* [WHAT IS ASKED] Rewrite the following lines as a numbered list, leaving out any blank lines.

◇ ◇ ◇ ◇ ◇ ◇ ◇

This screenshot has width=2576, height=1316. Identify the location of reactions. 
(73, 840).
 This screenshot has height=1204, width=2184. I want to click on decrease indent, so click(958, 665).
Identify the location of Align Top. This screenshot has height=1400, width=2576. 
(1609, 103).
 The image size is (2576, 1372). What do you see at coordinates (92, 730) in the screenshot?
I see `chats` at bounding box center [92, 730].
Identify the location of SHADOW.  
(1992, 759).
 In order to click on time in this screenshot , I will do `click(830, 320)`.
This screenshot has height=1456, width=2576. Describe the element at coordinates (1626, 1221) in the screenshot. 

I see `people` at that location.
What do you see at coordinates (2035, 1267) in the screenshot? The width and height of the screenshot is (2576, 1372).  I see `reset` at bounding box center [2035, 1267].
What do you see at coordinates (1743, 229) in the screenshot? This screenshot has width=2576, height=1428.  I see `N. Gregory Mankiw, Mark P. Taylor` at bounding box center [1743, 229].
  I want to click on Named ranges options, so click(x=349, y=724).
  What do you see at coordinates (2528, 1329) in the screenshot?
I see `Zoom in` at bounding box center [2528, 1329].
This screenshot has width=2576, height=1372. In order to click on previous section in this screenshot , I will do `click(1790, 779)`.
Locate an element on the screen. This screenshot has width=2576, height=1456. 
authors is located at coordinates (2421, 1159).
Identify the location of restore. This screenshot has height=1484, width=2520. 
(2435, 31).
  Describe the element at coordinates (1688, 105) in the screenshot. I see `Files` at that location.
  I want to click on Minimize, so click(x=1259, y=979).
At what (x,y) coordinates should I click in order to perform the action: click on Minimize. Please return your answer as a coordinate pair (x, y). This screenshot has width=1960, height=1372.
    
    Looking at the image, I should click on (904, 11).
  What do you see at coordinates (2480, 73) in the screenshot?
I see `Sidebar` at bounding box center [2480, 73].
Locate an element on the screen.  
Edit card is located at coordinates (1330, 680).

◇ ◇ ◇ ◇ ◇ ◇ ◇

* [OUTPUT FOR THIS TASK]
1. This screenshot has width=2576, height=1316. Identify the location of reactions. 
2. (73, 840).
3.  This screenshot has height=1204, width=2184. I want to click on decrease indent, so click(958, 665).
4. Identify the location of Align Top. This screenshot has height=1400, width=2576. 
5. (1609, 103).
6.  The image size is (2576, 1372). What do you see at coordinates (92, 730) in the screenshot?
7. I see `chats` at bounding box center [92, 730].
8. Identify the location of SHADOW.  
9. (1992, 759).
10.  In order to click on time in this screenshot , I will do `click(830, 320)`.
11. This screenshot has height=1456, width=2576. Describe the element at coordinates (1626, 1221) in the screenshot. 
12. I see `people` at that location.
13. What do you see at coordinates (2035, 1267) in the screenshot? The width and height of the screenshot is (2576, 1372).  I see `reset` at bounding box center [2035, 1267].
14. What do you see at coordinates (1743, 229) in the screenshot? This screenshot has width=2576, height=1428.  I see `N. Gregory Mankiw, Mark P. Taylor` at bounding box center [1743, 229].
15.   I want to click on Named ranges options, so click(x=349, y=724).
16.   What do you see at coordinates (2528, 1329) in the screenshot?
17. I see `Zoom in` at bounding box center [2528, 1329].
18. This screenshot has width=2576, height=1372. In order to click on previous section in this screenshot , I will do `click(1790, 779)`.
19. Locate an element on the screen. This screenshot has width=2576, height=1456. 
20. authors is located at coordinates (2421, 1159).
21. Identify the location of restore. This screenshot has height=1484, width=2520. 
22. (2435, 31).
23.   Describe the element at coordinates (1688, 105) in the screenshot. I see `Files` at that location.
24.   I want to click on Minimize, so click(x=1259, y=979).
25. At what (x,y) coordinates should I click in order to perform the action: click on Minimize. Please return your answer as a coordinate pair (x, y). This screenshot has width=1960, height=1372.
26.     Looking at the image, I should click on (904, 11).
27.   What do you see at coordinates (2480, 73) in the screenshot?
28. I see `Sidebar` at bounding box center [2480, 73].
29. Locate an element on the screen.  
30. Edit card is located at coordinates (1330, 680).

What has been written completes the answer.